I created a simple door and key system, using generic assets of a cone to represent the key, and a cube to represent the door…

This works pretty well so far, and accomplishes the following:

- If you try the door without grabbing the key, it tells you that you need to get the key.
- If you grab the key, it assigns the variable saying you now have it, and then destroys the cone that acts as the key. (Representing the key pickup.)
- Once you have the key, if you try the door, it destroys the cube that acts as the door. (Representing the door opening.)

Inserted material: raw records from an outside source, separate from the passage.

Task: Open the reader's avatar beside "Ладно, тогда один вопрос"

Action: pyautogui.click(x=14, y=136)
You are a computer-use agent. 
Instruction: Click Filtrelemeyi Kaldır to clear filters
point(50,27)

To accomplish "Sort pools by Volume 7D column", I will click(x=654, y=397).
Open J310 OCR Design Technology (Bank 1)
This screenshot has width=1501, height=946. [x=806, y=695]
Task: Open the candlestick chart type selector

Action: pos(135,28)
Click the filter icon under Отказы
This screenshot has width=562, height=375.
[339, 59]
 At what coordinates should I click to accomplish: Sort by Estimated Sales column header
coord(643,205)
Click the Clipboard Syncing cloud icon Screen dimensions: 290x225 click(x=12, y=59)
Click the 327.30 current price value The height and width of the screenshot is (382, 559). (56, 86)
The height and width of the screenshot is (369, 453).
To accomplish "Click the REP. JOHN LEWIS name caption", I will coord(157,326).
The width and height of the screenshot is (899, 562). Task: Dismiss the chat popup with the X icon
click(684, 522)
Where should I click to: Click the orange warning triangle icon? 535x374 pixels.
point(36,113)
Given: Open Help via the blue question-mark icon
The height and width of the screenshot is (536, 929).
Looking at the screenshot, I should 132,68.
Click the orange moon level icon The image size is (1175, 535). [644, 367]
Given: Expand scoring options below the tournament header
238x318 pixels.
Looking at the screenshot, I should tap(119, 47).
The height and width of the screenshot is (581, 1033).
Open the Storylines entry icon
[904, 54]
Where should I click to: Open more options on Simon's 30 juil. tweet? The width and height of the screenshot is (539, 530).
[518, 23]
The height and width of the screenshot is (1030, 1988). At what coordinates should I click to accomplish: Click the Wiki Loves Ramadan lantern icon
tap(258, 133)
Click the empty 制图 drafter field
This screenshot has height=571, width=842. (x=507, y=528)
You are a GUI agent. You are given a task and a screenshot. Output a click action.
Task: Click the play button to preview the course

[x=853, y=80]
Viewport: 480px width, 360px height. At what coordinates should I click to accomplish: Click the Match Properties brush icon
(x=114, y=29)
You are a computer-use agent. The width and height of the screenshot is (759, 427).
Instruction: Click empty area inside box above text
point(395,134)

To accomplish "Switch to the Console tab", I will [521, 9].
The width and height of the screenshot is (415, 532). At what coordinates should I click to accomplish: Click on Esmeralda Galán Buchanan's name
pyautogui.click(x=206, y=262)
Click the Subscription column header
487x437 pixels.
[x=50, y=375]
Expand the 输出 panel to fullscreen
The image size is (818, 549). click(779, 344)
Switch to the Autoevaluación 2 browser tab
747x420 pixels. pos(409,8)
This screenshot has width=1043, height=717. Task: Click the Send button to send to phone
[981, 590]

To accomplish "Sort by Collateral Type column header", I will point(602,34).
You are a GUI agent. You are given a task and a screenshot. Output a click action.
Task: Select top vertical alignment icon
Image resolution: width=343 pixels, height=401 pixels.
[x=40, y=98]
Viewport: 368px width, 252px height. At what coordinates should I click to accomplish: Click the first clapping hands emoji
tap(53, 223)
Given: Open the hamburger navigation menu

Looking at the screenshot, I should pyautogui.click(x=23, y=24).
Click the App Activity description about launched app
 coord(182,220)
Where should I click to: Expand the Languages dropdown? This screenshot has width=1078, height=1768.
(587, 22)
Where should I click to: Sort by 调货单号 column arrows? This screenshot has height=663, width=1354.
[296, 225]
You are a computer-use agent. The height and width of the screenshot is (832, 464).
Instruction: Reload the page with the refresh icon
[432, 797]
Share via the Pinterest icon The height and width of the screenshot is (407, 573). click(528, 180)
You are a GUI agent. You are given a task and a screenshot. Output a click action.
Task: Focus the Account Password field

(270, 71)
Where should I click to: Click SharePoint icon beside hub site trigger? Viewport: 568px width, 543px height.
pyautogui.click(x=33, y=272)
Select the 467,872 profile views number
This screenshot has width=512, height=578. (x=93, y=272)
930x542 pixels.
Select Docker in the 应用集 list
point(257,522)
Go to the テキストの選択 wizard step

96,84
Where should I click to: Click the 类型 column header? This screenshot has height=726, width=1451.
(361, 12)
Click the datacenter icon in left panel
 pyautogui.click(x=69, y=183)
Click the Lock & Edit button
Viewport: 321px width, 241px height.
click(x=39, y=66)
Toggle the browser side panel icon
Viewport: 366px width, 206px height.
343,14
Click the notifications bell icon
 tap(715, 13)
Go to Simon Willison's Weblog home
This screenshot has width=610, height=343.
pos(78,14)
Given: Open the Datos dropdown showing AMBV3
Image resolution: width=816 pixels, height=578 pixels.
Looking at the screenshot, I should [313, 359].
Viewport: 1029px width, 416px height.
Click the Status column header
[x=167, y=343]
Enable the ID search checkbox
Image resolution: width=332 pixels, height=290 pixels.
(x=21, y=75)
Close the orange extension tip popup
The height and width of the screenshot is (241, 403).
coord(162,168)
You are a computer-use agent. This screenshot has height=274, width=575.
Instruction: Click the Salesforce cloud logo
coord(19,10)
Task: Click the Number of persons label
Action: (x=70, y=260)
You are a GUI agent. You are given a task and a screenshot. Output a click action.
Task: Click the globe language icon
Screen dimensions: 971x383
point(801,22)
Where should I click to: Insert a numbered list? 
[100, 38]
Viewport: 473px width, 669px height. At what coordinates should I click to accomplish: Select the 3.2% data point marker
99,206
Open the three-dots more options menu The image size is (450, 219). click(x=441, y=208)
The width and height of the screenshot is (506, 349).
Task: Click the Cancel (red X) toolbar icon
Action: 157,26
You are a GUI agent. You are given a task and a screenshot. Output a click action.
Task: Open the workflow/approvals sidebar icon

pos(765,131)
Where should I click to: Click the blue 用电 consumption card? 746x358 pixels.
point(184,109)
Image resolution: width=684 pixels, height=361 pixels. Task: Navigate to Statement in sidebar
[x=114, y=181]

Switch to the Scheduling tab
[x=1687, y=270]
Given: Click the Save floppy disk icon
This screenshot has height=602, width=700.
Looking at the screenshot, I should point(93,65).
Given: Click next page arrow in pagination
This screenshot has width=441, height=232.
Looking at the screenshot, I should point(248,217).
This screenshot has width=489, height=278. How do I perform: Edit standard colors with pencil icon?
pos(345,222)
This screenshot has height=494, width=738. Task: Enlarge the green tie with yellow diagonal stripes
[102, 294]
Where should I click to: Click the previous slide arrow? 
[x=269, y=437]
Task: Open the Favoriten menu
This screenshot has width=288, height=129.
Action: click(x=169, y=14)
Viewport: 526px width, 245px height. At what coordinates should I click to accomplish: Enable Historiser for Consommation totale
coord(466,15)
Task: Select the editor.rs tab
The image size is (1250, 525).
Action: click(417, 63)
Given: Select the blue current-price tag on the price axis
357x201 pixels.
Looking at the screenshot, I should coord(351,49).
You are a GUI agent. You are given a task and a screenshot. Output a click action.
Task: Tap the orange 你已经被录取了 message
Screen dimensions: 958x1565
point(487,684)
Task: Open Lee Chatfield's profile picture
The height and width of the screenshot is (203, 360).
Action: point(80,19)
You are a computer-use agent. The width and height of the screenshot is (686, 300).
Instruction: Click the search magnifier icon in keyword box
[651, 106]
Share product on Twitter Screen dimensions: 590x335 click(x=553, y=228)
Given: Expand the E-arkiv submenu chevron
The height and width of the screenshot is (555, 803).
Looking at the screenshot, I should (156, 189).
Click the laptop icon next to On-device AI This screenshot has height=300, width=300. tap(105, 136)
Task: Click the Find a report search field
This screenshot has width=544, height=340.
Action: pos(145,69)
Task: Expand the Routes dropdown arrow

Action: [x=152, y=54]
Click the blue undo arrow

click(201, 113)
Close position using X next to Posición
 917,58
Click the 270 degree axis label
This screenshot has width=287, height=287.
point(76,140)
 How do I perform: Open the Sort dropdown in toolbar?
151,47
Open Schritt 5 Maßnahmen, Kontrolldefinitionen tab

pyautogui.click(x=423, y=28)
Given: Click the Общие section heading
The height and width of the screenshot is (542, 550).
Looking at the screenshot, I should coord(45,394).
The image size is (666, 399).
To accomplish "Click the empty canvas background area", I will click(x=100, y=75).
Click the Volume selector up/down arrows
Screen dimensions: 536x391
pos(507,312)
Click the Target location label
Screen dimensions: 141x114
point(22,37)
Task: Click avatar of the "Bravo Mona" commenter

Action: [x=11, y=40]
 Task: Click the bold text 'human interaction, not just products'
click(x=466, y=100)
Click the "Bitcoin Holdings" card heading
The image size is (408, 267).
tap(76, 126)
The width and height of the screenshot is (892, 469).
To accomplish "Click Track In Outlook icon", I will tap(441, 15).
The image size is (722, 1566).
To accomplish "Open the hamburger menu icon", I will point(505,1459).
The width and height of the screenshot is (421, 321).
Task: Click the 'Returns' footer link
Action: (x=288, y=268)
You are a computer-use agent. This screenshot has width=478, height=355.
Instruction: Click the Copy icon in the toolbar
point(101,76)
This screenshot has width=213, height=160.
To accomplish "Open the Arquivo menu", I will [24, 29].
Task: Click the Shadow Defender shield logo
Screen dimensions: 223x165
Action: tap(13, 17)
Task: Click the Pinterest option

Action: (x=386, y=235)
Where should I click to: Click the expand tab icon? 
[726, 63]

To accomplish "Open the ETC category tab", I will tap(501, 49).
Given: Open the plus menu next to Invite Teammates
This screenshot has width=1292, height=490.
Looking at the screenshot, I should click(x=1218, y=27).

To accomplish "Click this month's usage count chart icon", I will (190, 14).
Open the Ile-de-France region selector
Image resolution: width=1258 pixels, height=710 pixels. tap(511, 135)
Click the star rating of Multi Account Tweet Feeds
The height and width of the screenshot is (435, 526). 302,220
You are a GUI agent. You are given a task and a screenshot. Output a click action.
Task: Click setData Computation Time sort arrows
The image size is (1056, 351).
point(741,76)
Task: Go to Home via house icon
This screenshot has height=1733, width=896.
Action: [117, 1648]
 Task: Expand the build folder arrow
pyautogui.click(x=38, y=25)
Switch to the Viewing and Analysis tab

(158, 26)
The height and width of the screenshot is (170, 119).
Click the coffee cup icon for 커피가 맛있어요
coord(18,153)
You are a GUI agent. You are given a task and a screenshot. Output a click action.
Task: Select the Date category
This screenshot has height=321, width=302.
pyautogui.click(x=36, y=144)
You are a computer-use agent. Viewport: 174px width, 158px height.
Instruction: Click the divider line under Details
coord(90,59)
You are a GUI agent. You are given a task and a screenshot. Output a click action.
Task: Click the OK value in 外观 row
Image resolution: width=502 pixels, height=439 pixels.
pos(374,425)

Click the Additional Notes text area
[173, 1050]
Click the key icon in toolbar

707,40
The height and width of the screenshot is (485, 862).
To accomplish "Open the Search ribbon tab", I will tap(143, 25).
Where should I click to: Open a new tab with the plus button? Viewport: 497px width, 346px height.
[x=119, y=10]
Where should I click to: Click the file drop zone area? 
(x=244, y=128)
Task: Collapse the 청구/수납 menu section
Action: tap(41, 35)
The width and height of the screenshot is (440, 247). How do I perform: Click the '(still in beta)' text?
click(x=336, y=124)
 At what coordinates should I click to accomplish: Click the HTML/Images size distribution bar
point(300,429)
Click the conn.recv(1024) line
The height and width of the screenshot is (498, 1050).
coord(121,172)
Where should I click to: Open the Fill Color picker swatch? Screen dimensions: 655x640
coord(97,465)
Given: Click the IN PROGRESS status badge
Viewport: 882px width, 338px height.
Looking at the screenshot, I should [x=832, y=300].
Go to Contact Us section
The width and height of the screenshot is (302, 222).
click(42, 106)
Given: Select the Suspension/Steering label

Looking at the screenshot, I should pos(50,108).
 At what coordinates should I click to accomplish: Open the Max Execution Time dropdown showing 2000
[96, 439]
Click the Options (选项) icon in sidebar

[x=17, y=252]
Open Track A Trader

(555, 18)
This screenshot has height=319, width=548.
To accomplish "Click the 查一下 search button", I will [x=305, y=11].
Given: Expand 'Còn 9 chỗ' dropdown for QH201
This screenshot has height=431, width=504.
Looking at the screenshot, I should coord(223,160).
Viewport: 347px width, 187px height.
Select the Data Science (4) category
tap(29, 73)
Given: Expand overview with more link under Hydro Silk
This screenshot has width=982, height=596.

Now, my challenge is this: Is there a simple way to have multiple keys on a level that corresponds with specific doors? (i.e. I have key 1, 2 and 3, which open door 1, 2 and 3, respectively.) I have been trying to work through the logic that says the following:

- If you try any of the three doors and have no keys, it will tell you “you don’t have a key”. (Sure, I could cheat and say “you don’t have the key for THIS DOOR”, but that would be a cop-out.)
- If you have one key, and you try the wrong door, it will tell you “this is not the correct key for this door”
- If you have more than one key, and you try the right door, it will tell you “none of the keys you have open this door”
- If you have the right key in your inventory for the door, it will open (or destroy, in this case) the door

Shy of building (what my brain can only comprehend are) giant blueprints for each of the keys and doors, is there a simple way to make this work? I can think it through, having multiple branches and multiple outcomes, but I think there may be a better way to do this…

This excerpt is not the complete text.